Nonsense like the above claims should finally be put to rest. Revenue-financed express toll lanes have proved their value and viability. They have come through an unprecedented traffic collapse with the same or increased bond ratings. The market has spoken.
Rhode Island Heavy-Truck Tolls Are Unconstitutional
In a decision with far-reaching implications, federal judge William E. Smith of the U.S. District Court for the District of Rhode Island ruled that the Class-8-trucks-only toll on Interstate highway bridges violates the Commerce Clause of the U.S. Constitution. The suit was filed four years ago by the American Trucking Associations and several others. I’m not an attorney, but from a highway policy standpoint, I think the ruling makes good sense, and I hope it will be upheld if Rhode Island decides to appeal.
The state took advantage of a provision in Section 129 of the highway code that allows toll financing to be used to replace non-tolled bridges on the Interstate system with toll bridges. The Federal Highway Administration (FHWA) granted approval for the state’s proposed Rhode Works program under this provision. ATA and its allies argued that the tolls discriminated against out-of-state trucks, which would clearly violate the Commerce Clause—that is, the so-called “dormant” Commerce Clause which says that states may not interfere with interstate commerce (as opposed to the “active” Commerce Clause under which Congress can regulate interstate commerce).

Task requirements:
1/ From the passage on Rhode Island truck tolls, copy the words starting at "Nonsense like the" and ending at "decides to appeal.".
2/ Decide whether each statement agrees with the passage on Rhode Island truck tolls, answering yes or no and quoting the words from it that settle the matter: (a) The American Trucking Associations was among those who filed the suit. (b) The ruling was issued by a Rhode Island state court. (c) The Federal Highway Administration approved the state's proposed Rhode Works program.

Recorded information:
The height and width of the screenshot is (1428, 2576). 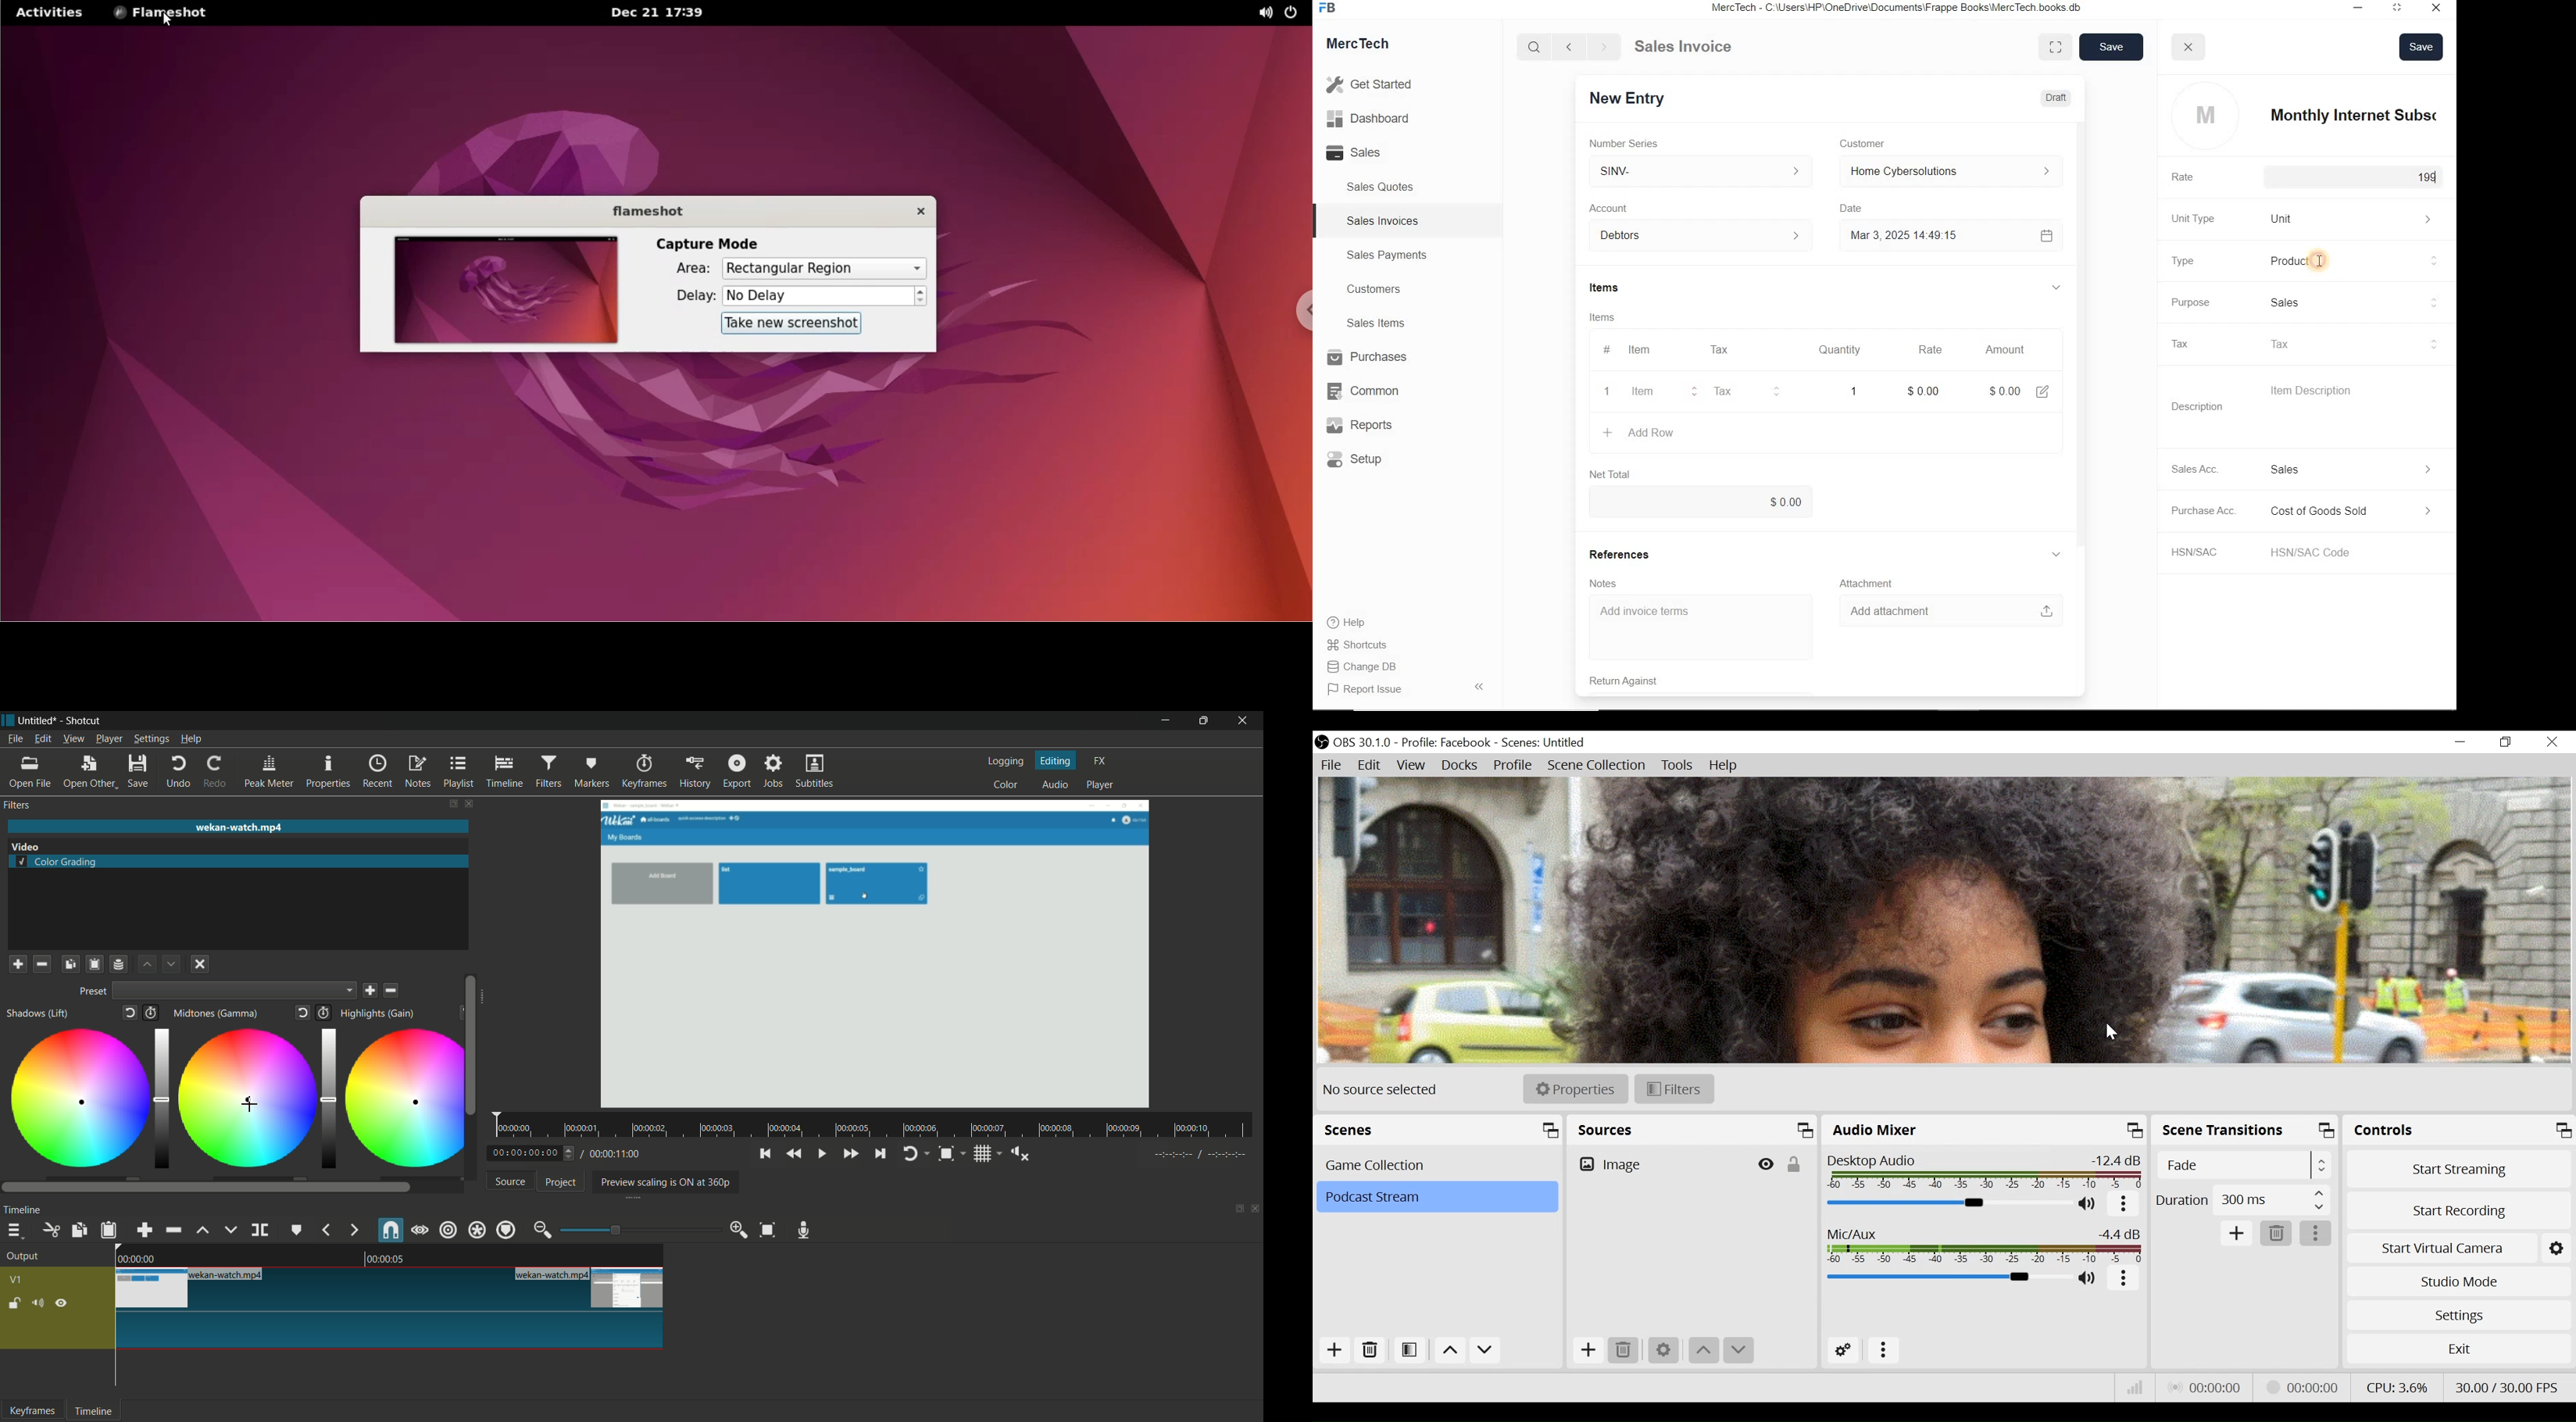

Results of the tasks:
1/
Nonsense like the above claims should finally be put to rest. Revenue-financed express toll lanes have proved their value and viability. They have come through an unprecedented traffic collapse with the same or increased bond ratings. The market has spoken.
Rhode Island Heavy-Truck Tolls Are Unconstitutional
In a decision with far-reaching implications, federal judge William E. Smith of the U.S. District Court for the District of Rhode Island ruled that the Class-8-trucks-only toll on Interstate highway bridges violates the Commerce Clause of the U.S. Constitution. The suit was filed four years ago by the American Trucking Associations and several others. I’m not an attorney, but from a highway policy standpoint, I think the ruling makes good sense, and I hope it will be upheld if Rhode Island decides to appeal.

2/
(a) Yes: "The suit was filed four years ago by the American Trucking Associations and several others."
(b) No: "federal judge William E. Smith of the U.S. District Court for the District of Rhode Island"
(c) Yes: "The Federal Highway Administration (FHWA) granted approval for the state’s proposed Rhode Works program under this provision."